DOCUMENT EXTRACT:
• • • •
Harvey Picker (December 8, 1915 – March 22, 2008) was an American businessman, educator, inventor, and philanthropist. He was the founder, along with his wife, Jean, of the Boston-based Picker Institute, whose goal was to promote patient-centered healthcare. In 2000, they founded the Picker Institute Europe.
His wife, Mrs. Jean Sovatkin Picker (Smith College, 1942),[1] who died in 1990, served as a U.S. delegate to the United Nations and was a journalist for Life Magazine.
They "funded the development of survey methods widely used in America and Europe to gauge patient satisfaction."[2]
Picker X-Ray company
Picker's father, James, founded Picker X-ray, which was acquired by General Electric Co. Ltd. of England in 1981. It produced air-dropped X-ray labs for the Army in World War II and the Korean War.[3] The younger Harvey led the company into such pioneering fields as cobalt treatment for cancer and ultrasound and nuclear imaging diagnostics; he remained with the company from 1946-1968. At age 50, Picker sold the family business.
Dr. and Mrs. Picker believed that the American health care system was technologically and scientifically outstanding but overall was not sensitive to patients' concerns and their comfort. Thus, in 1986, they founded the Picker Institute — a not-for-profit organization dedicated to developing a patient-centered approach to healthcare — and in 2000 founded the Picker Institute Europe.
The Boston-based Picker Institute ceased operations in January 2013.[5]
The England-based institute founded by the Pickers is named Picker Institute Europe; they've been critical of the Friends and Family Test. As did the Boston-based institute, the focus is on patient care.
• • • •
DATASET EXTRACT:
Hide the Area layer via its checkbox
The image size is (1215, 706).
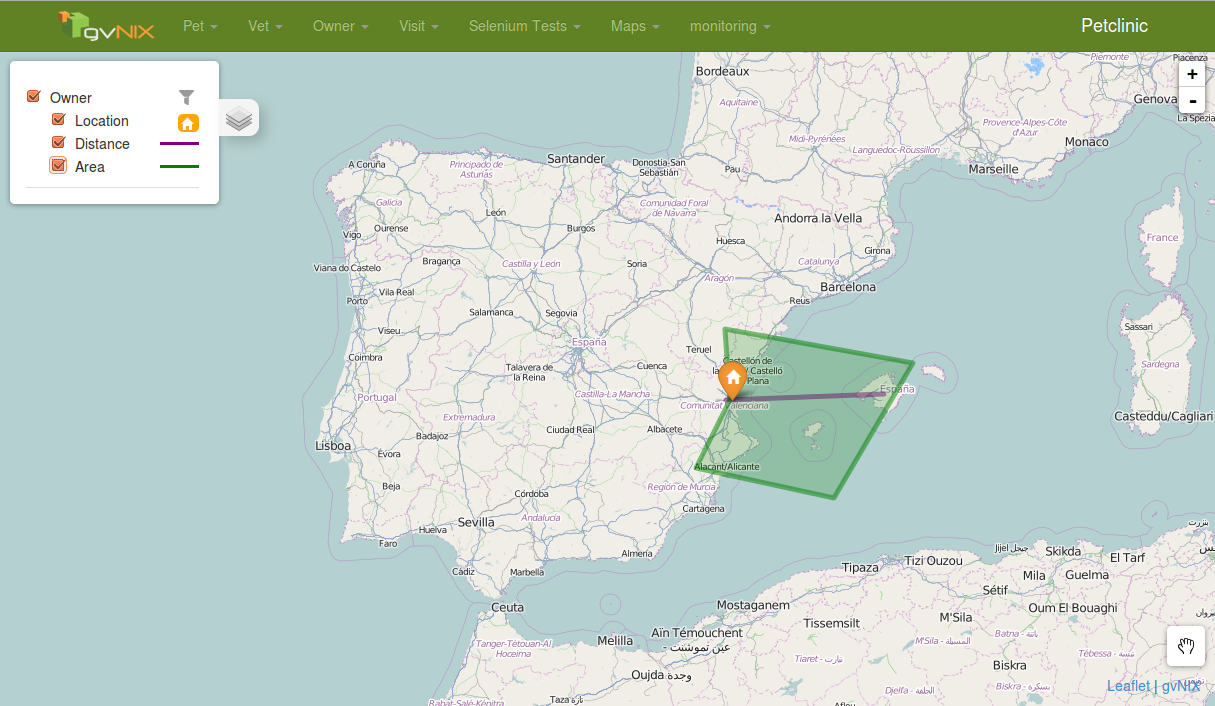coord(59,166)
• • • •
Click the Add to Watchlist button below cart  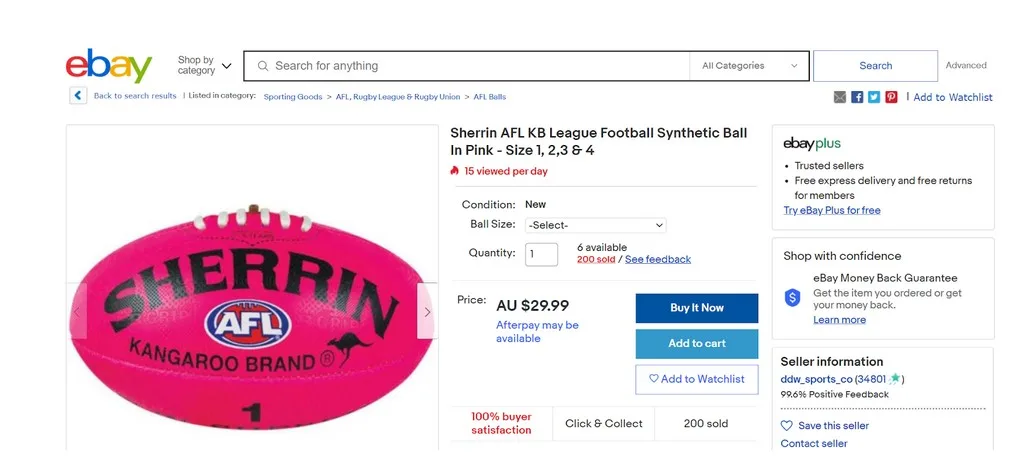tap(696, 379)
• • • •
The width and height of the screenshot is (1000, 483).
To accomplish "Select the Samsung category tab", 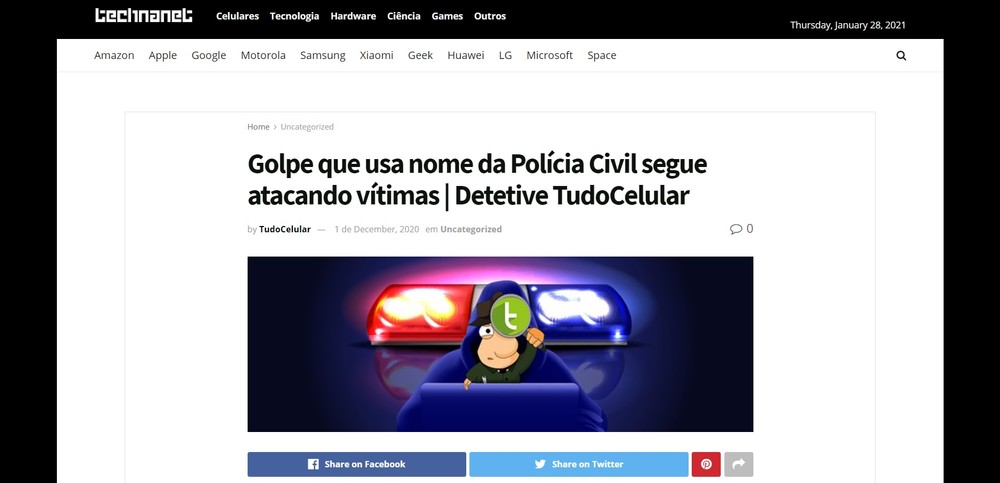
• • • •
List every role that the opening sentence of the Harvey Picker biography assigns to him.

Businessman, educator, inventor, philanthropist